_TO BE DONE_
Reproduce the listing below line for line, leaving out the pictures.

_RECORDED INFORMATION_
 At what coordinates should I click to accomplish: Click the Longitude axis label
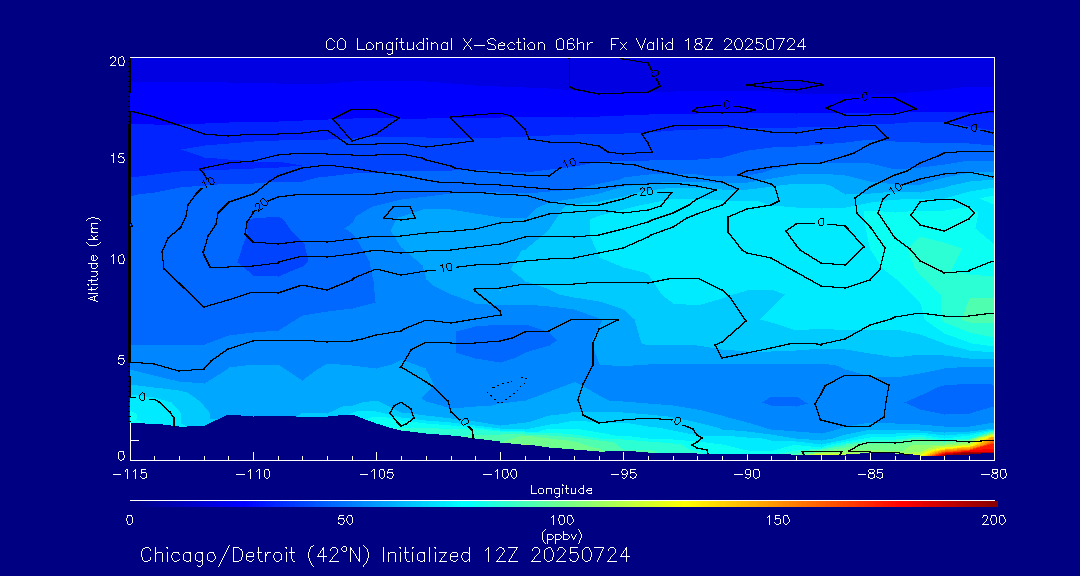coord(561,490)
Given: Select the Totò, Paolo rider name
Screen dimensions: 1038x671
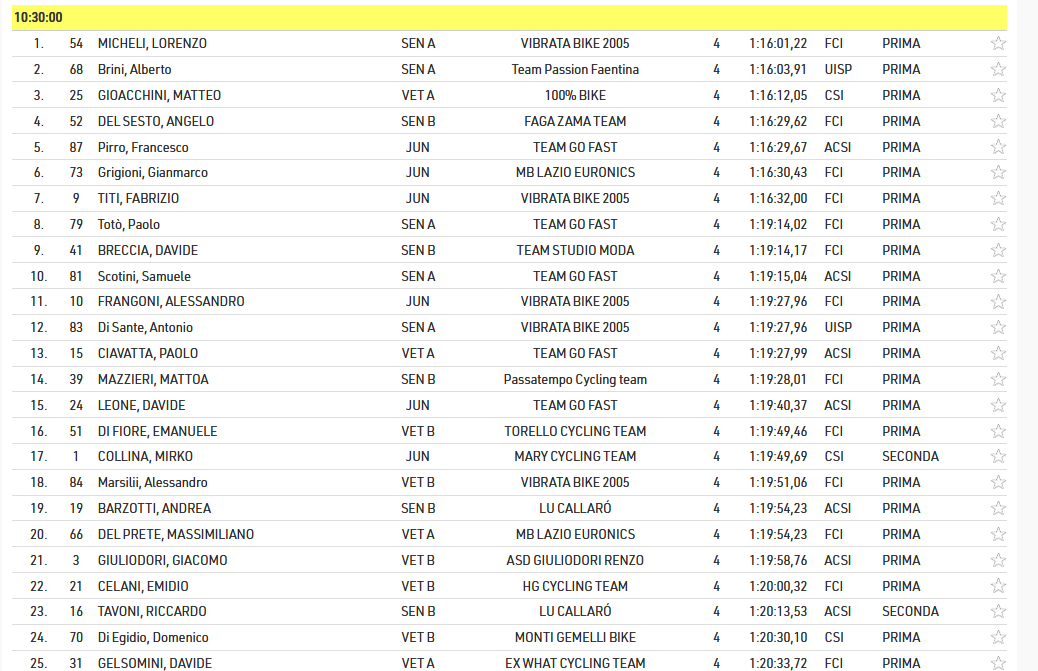Looking at the screenshot, I should pos(129,225).
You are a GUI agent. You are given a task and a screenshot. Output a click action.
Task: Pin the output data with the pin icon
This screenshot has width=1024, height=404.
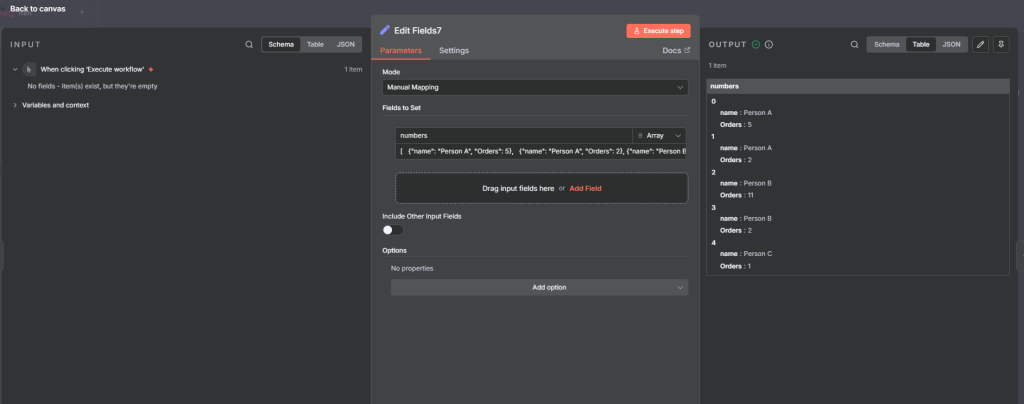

_THE COMPLETED TASK_
 At what coordinates should I click to accomplish: Click the Longitude axis label
coord(561,490)
Given: Select the Totò, Paolo rider name
Screen dimensions: 1038x671
Looking at the screenshot, I should pos(129,225).
You are a GUI agent. You are given a task and a screenshot. Output a click action.
Task: Pin the output data with the pin icon
This screenshot has width=1024, height=404.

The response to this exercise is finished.